With this configuration, since the target Wt is primarily detected from the image P by using the detection model 44 as a trained model, the target Wt can be easily detected from a wide range of the image P that can include various types of objects W. Then, the search area A including the target Wt and larger than the target Wt is set in the image P and the area in which the matching process is performed is limited so that detection accuracy of the target Wt can be thereby increased. The detection of the target Wt using the detection model 44 is first performed, and then, using the result of the detection, the target Wt is detected by the matching process. Accordingly, it is possible to detect the objects W and the target Wt appropriately while utilizing advantages of both the detection using the detection model 44 and the detection using the matching process.

Claims

1. An object detector comprising:

a first detector that detects a target from an image including objects, by using a detection model trained by machine learning;

a setter that sets, as a search area, an area that includes the target detected by the first detector from the image and is larger than the target; and

a second detector that detects the target by performing a matching process based on the search area of the image.

2. The object detector according to claim 1, wherein

the first detector includes a detector that detects objects included in the image, by using the detection model, and a selector that selects an object as the target from the objects detected by the detector.

3. The object detector according to claim 2, wherein

the detector outputs information on positions of the objects and information on outer shapes of the objects, as a detection result of the objects,

the selector creates a target model corresponding to the target in the image, based on the information on the position and the information on the outer shape of the object selected as the target, and

the setter sets, as the search area, an area that includes the target model in the image and is larger than the target model.

4. The object detector according to claim 2, wherein

the selector extracts a representative portion of the target in three-dimensional information corresponding to the image and selects, as the target, an object including the representative portion from the objects detected by the detector.
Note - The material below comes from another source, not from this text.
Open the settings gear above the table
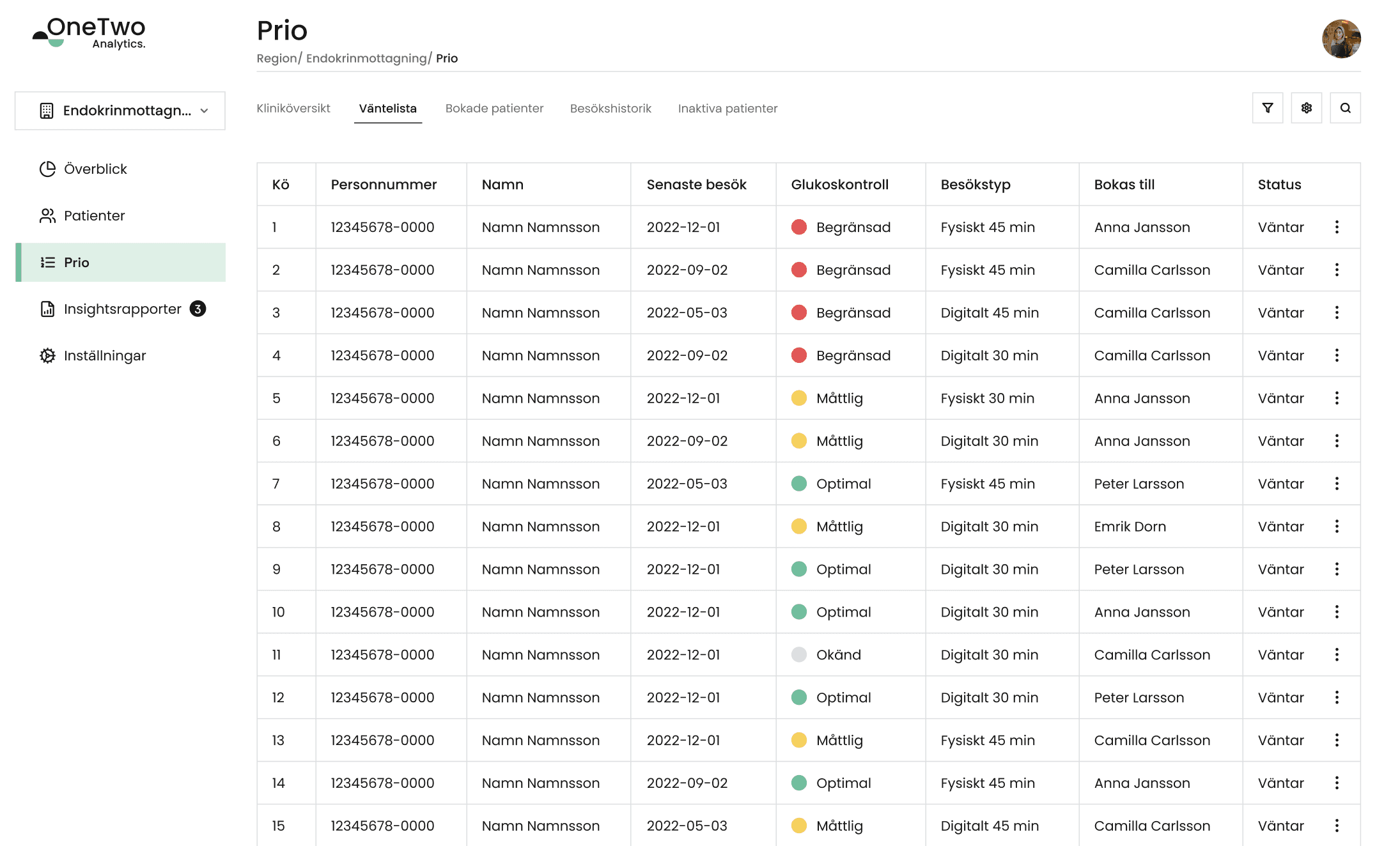1400x846 pixels. (1306, 108)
5. The object detector according to claim 2, wherein

the detector outputs the information on the outer shapes of the objects as a detection result of the objects, and

the second detector creates a template image based on the information on the outer shape of the target and performs a matching process by using the template image.
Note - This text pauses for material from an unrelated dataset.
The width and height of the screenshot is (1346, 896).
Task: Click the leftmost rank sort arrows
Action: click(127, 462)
6. The object detector according to claim 1, wherein

the second detector detects the target by performing the matching process in the search area of the image.
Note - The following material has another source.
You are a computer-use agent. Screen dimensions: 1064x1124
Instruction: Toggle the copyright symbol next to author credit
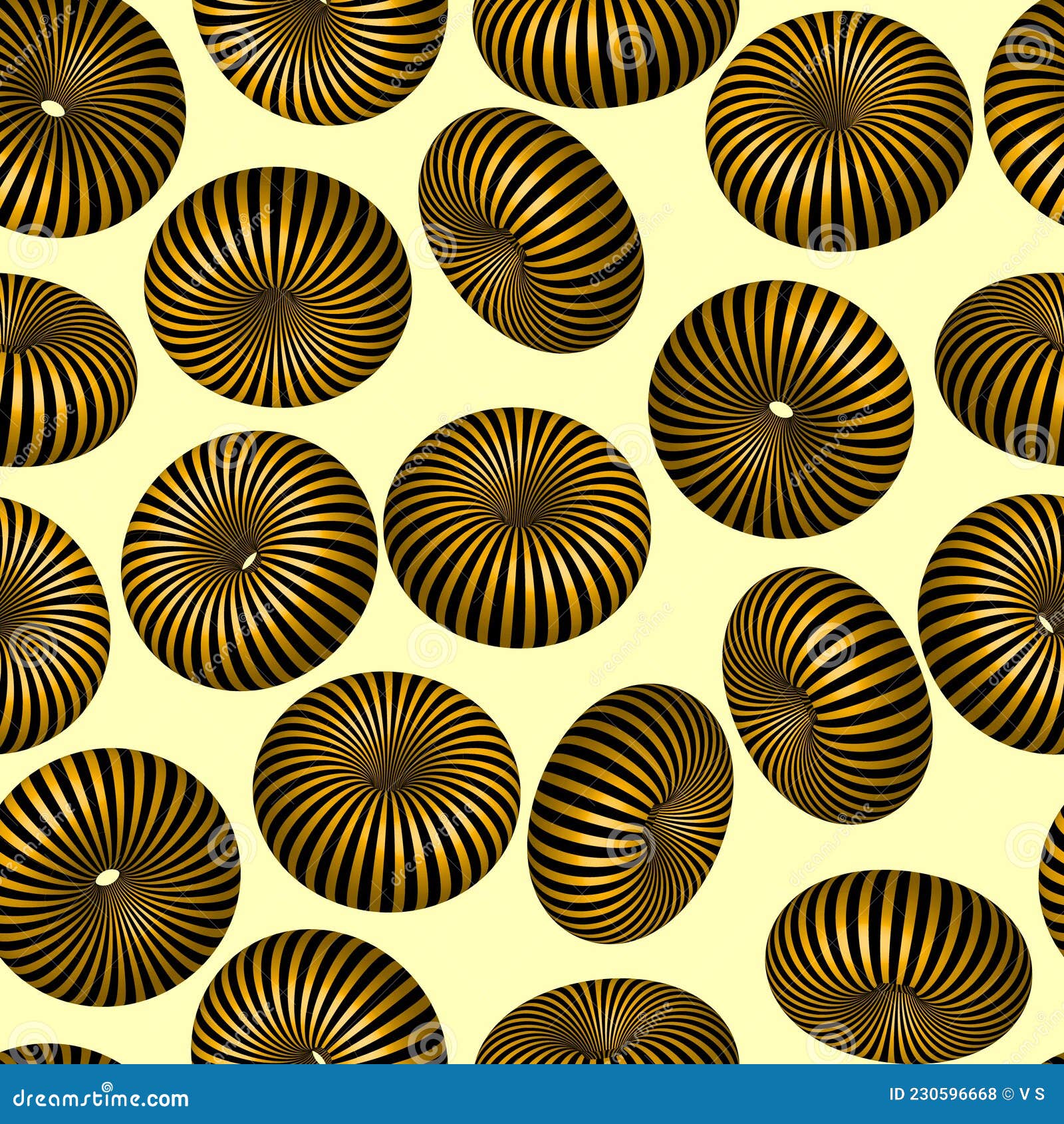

7. The object detector according to claim 1, wherein

the setter sets a three-dimensional search area in three-dimensional information corresponding to the image, from the search area of the image, and

the second detector detects the target by performing a matching process in the three-dimensional search area of the three-dimensional information.

8. The object detector according to claim 1, further comprising

an interface connectable to or communicable with a robot controller that controls a robot.

9. A robot system comprising:

the object detector according to claim 1;

a robot; and

a robot controller that controls the robot such that the robot applies a treatment to the target detected by the object detector.

10. A non-transitory storage medium storing an object detection program that causes a computer to perform the functions of:

detecting a target from an image including objects, by using a detection model trained by machine learning;

setting, as a search area, an area that includes the target detected by using the detection model from the image and is larger than the target; and

detecting the target by performing a matching process based on the search area of the image.